### Work instruction
Go through the entries and count the lines with the string "Order" in them. Give only that number.

### Given records
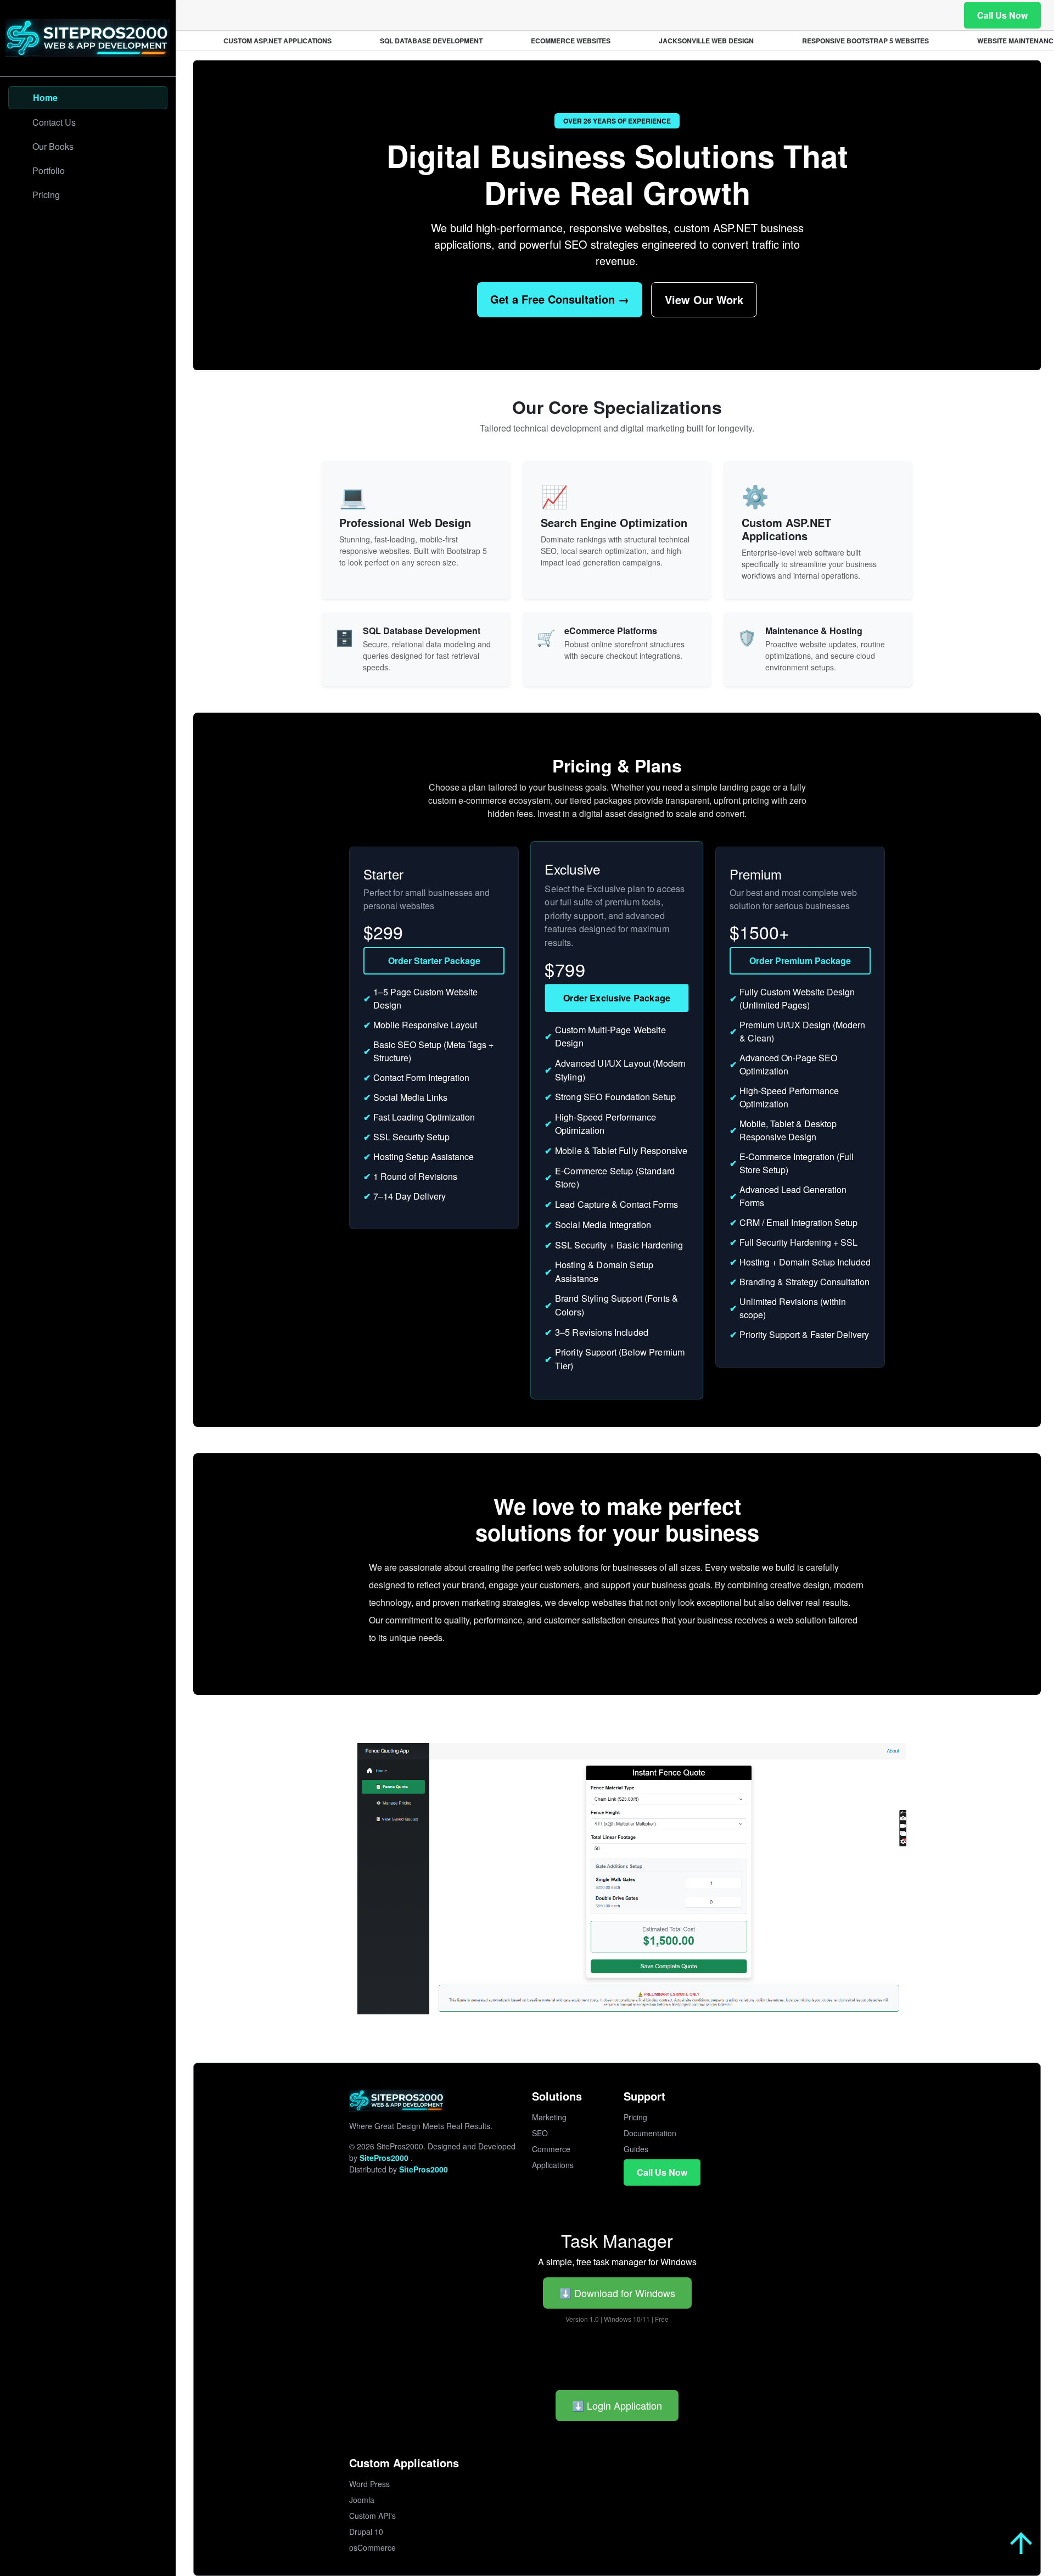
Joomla (361, 2499)
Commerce (551, 2148)
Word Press (369, 2483)
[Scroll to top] (1021, 2543)
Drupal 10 (366, 2531)
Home (45, 97)
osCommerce (372, 2547)
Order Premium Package (800, 960)
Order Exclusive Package (617, 997)
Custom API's (372, 2515)
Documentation (650, 2132)
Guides (636, 2148)
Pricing (635, 2117)
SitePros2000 (385, 2157)
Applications (553, 2164)
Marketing (549, 2117)
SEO (540, 2132)
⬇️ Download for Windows (617, 2293)
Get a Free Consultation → (559, 299)
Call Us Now (1002, 15)
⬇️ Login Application (617, 2405)
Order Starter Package (434, 960)
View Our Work (704, 299)
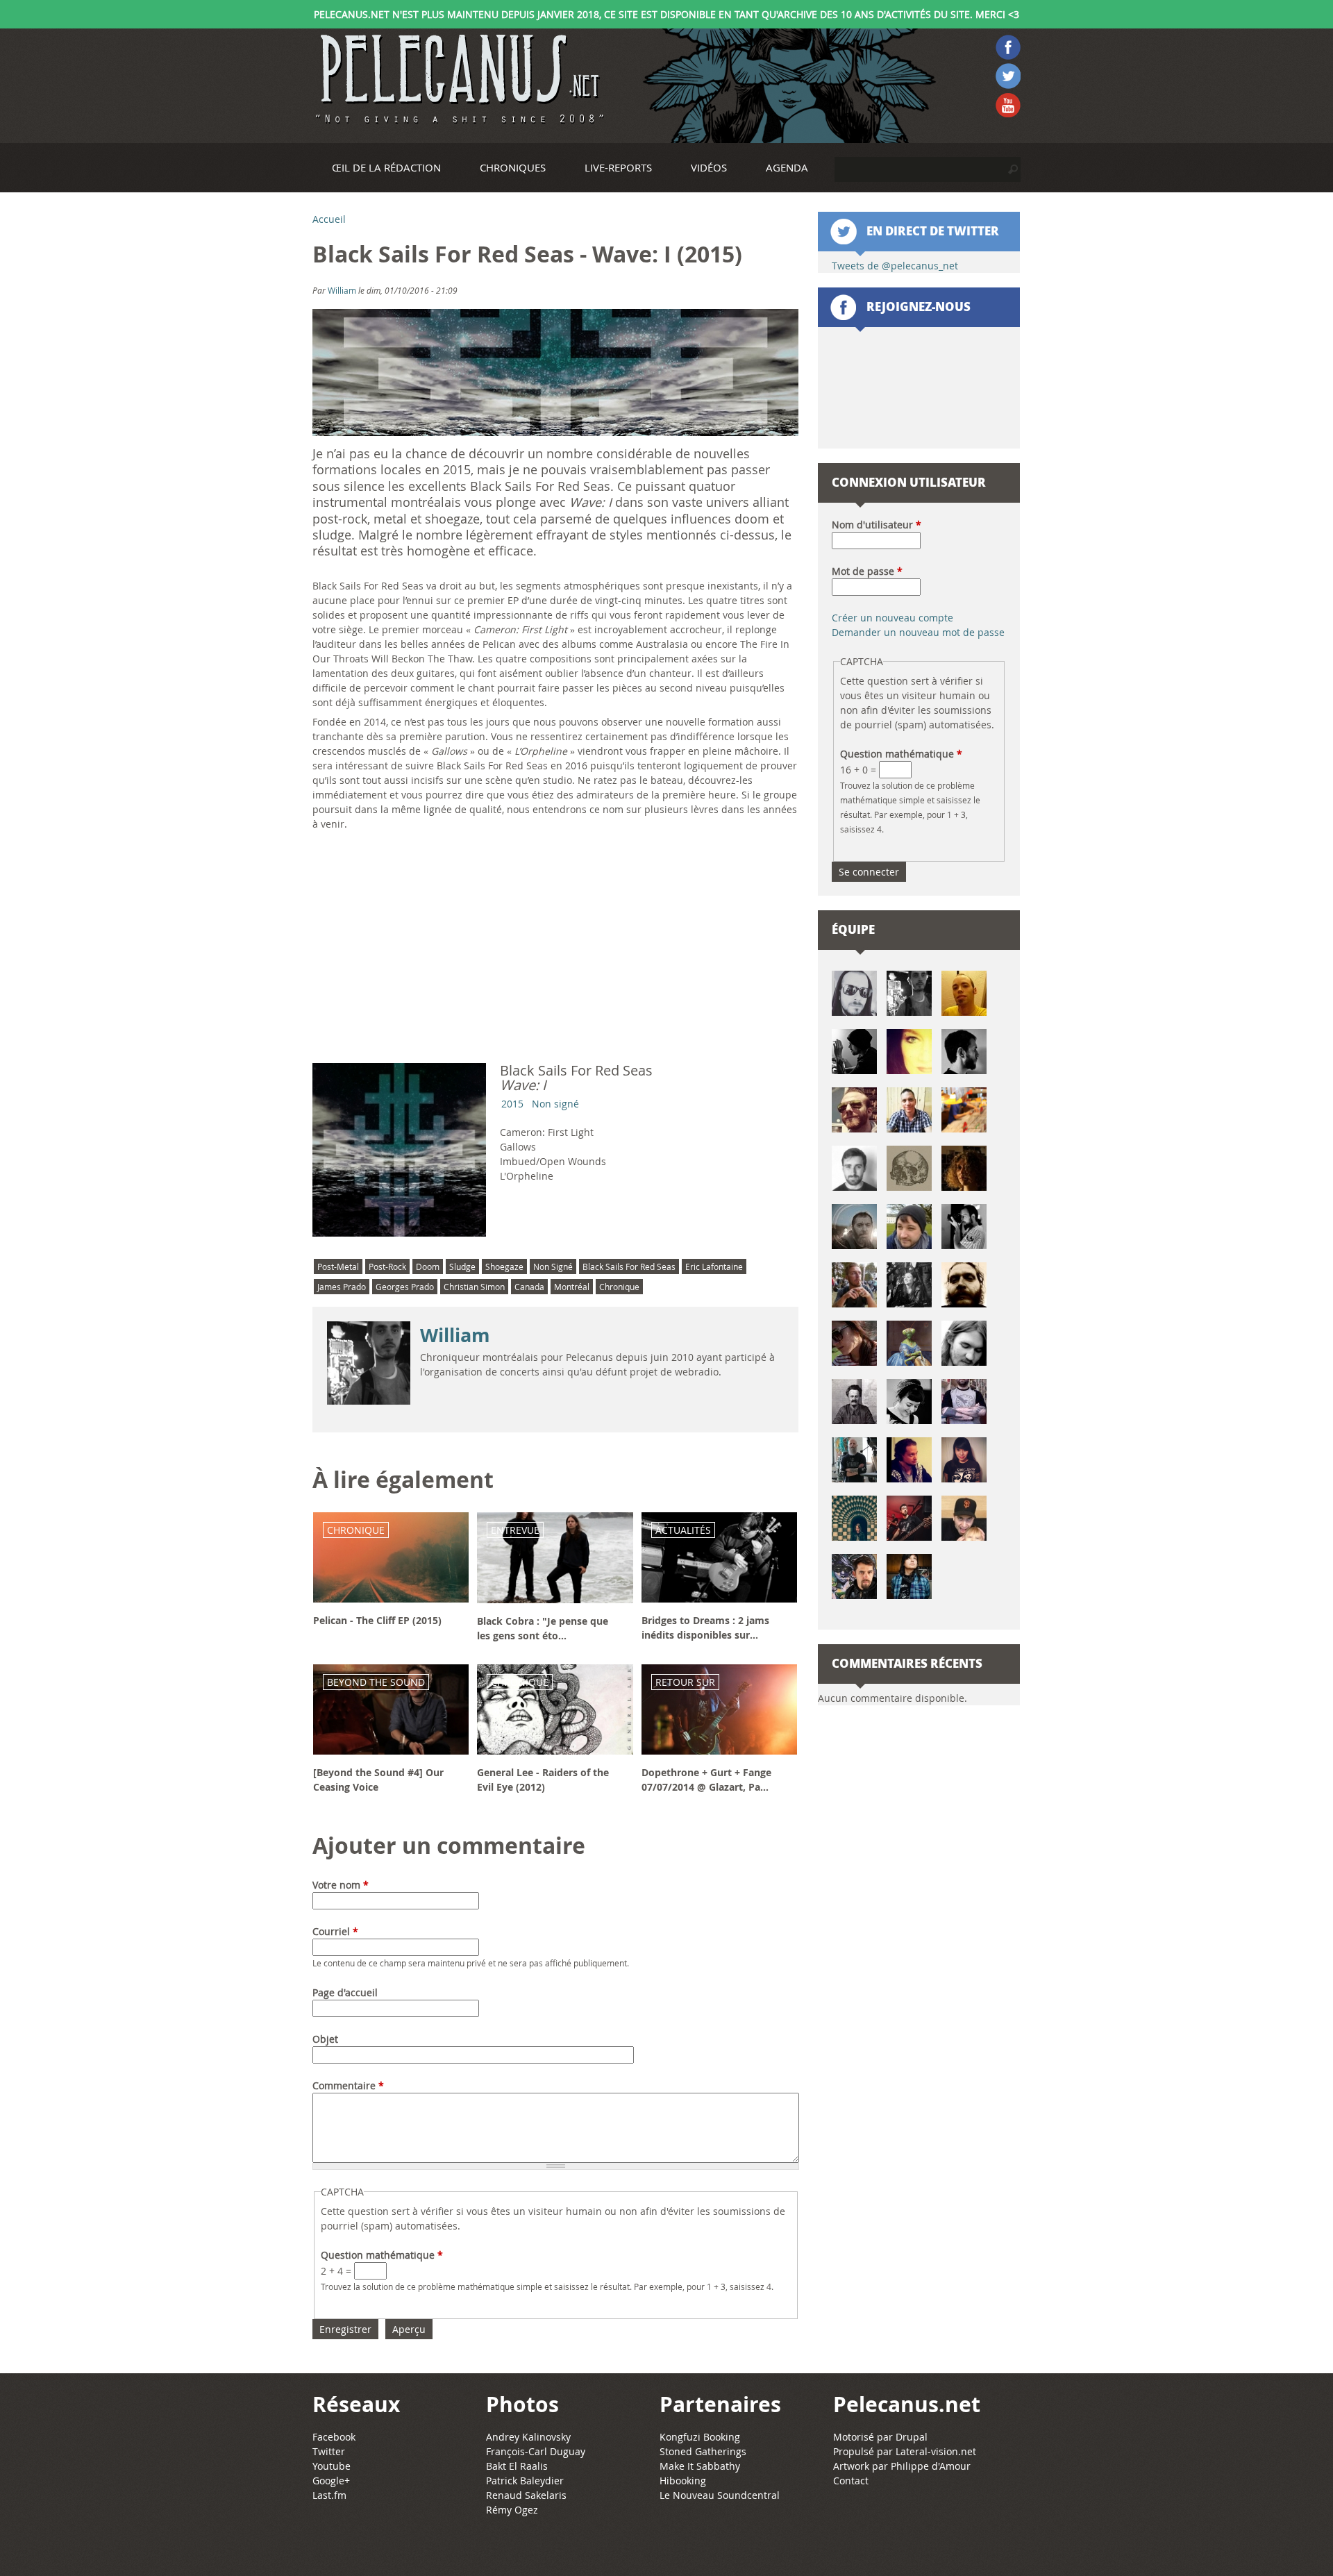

### Written answer
3